The institutionalization of Western allopathic medicine in colonial India had significant implications for the cultural politics of the early twentieth century. The introduction of vaccinations, the establishment of hospitals and dispensaries, scientific discourses on hygiene, bacteriology, and nutrition, the emergence of obstetrics and gynecology as medical disciplines, and the commercialization of medicine—to name but a few aspects of the institutionalization or elements leading thereto—were all topics that also concerned the Hindi literary sphere. This essay investigates how the Hindi literary public tackled the colonial state’s promotion of allopathy and modern sciences while, within the same discourse, it (re)discovered, systemized, and modernized indigenous medical knowledge traditions—most notably Ayurveda but also homespun remedies and folk medicine—for the prevention, treatment, and cure of disease.

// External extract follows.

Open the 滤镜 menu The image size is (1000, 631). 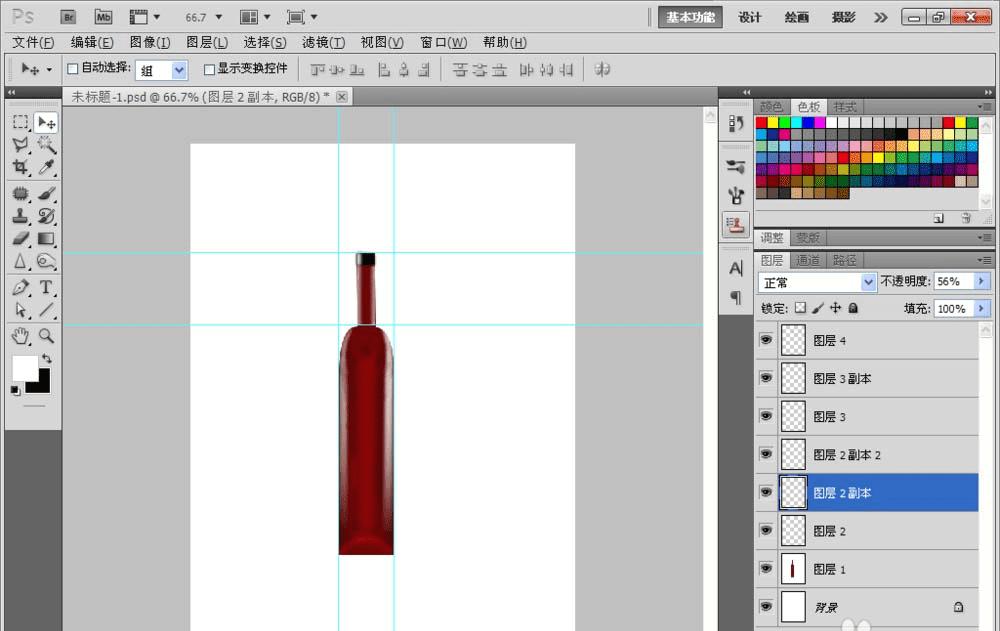323,42
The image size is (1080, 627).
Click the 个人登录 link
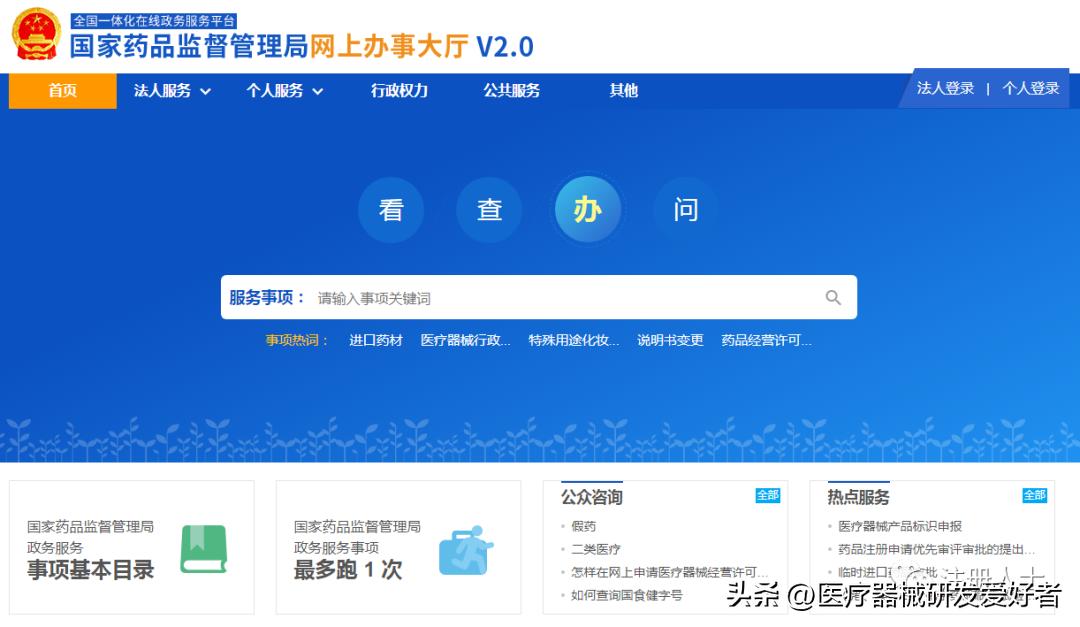[x=1030, y=88]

Prose fiction and prose essays, alongside advertisements in Hindi periodicals, testify to a range of opinions on what constituted a “healthy” blend of diverse “Eastern” and diverse “Western” medical traditions. This essay argues that the Hindi discourse on medicine and colonial modernity was steered by gendered nationalist politics, modern Western sciences, and commercial interests in maintaining a healthy body and working toward a healthy nation.